Applying sound management reforms to global fisheries in the dataset could generate annual increases exceeding 16 million metric tons (MMT) in catch, $53 billion in profit, and 619 MMT in biomass relative to business as usual. With appropriate reforms, recovery can happen quickly, with the median fishery taking under 10 years to reach recovery targets. Results show that common sense reforms to fishery management would dramatically improve overall fish abundance while increasing food security and profits.
A DAI breaks down an industry’s needs according to key layers and components. Key industry processes are mapped and their relationship to each layer can be fully understood.
The industry cloud layer is a catch-all location for the massive amounts of data necessary for a trustworthy supply chain. It consists of databases for fish names and types, audio/video recordings, certification records, and data exchanged with other services via API calls. This is where the Seafood Commons open inter-operable schema creates the foundation layer for industry-wide IoT innovation.
When environmental benefits or hazards are discovered, information flows to the ecosystem layer where local communities are alerted and change can be enacted where needed. Via the feedback loops, governing bodies and industry leaders can be brought in to address systemic concerns.
Data would not be available to the other layers without the IoT physical layer. Ports, ships, intermediaries, and supermarkets will be fitted with internet-of-things connected devices to communicate all the variables that need to be collected and analyzed to ensure proper supply chain management. Kicking this data up to the people layer gives everyone the bird’s eye view they need to make better decisions in the industry.
The DAI as defined above provides a model for how various industries can better self-regulate for the benefit of their consumers and the environment. Such a model will become increasingly important as the world looks for ways to tackle environmental crises while offering regenerative solutions, greatly increased yields, quality and transparency for a market to support these practices.
Informed by an Integrative and Integral approach we view this emerging technology as an evolutionary aspect of human civilization. While the technical systems may be viewed as complex machines when human interaction is included we start to see the Internet of Everything (IoE), a collaborative global “brain” and nervous system that has the potential to positively transform society and its relationship to the physical world.
The fishing industry includes any industry or activity concerned with taking, culturing, processing, preserving, storing, transporting, marketing or selling fish or fish products. It is defined by the Food and Agriculture Organization as including recreational, subsistence and commercial fishing, and the harvesting, processing, and marketing sectors.
While there are many excellent programs, and maritime schools, there are not international cross certification standards. The Seafood Commons will help to aggregate qualified courses from around the world and standardize certification criteria.

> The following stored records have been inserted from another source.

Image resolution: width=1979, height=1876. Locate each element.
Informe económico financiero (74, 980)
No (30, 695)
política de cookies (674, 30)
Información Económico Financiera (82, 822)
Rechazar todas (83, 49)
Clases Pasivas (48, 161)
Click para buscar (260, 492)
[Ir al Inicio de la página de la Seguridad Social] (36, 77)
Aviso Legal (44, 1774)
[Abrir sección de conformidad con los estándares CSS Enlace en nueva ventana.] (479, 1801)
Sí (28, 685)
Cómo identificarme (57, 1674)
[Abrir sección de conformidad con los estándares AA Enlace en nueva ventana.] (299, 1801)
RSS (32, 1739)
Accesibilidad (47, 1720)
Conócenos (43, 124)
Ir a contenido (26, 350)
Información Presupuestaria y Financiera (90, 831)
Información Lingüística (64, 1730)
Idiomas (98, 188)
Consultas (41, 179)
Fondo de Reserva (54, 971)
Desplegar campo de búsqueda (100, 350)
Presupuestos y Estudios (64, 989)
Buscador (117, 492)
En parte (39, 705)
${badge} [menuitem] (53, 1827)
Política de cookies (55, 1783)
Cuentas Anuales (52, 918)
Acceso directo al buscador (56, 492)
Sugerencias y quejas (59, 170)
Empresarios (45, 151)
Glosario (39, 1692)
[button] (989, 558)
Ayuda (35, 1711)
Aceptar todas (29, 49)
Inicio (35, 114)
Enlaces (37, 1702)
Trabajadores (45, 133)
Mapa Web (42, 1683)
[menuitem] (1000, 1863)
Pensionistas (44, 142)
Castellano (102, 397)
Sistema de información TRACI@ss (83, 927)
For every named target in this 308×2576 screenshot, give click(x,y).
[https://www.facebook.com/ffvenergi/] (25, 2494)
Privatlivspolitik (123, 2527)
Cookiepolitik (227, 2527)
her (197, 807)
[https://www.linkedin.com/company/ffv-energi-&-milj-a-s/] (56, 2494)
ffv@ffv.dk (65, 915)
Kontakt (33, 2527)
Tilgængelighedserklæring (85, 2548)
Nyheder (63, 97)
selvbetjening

A study published by the Center for Public Integrity confirms that more workers die in the commercial fishing industry than in any other job. By properly completing a written assessment of a vessel, fishermen can show that health and safety has been considered and reasonable measures have been taken to ensure that the vessel is safe for its crew. However, remember that risk assessment is a continuous process. In practice, the risks in the workplace should be assessed before work begins on any task for which no valid risk assessment exists.
According to the Food and Agriculture Organization (FAO), the world harvest in 2005 consisted of 93.3 million tonnes captured by commercial fishing in wild fisheries, plus 48.1 million tonnes produced by fish farms. In addition, 1.3 million tons of aquatic plants (seaweed etc.) were captured in wild fisheries and 14.8 million tons were produced by aquaculture. The number of individual fish caught in the wild has been estimated at 0.97-2.7 trillion per year (not counting fish farms or marine invertebrates).
The sea, the great unifier, is man's only hope. Now, as never before, the old phrase has a literal meaning: we are all in the same boat.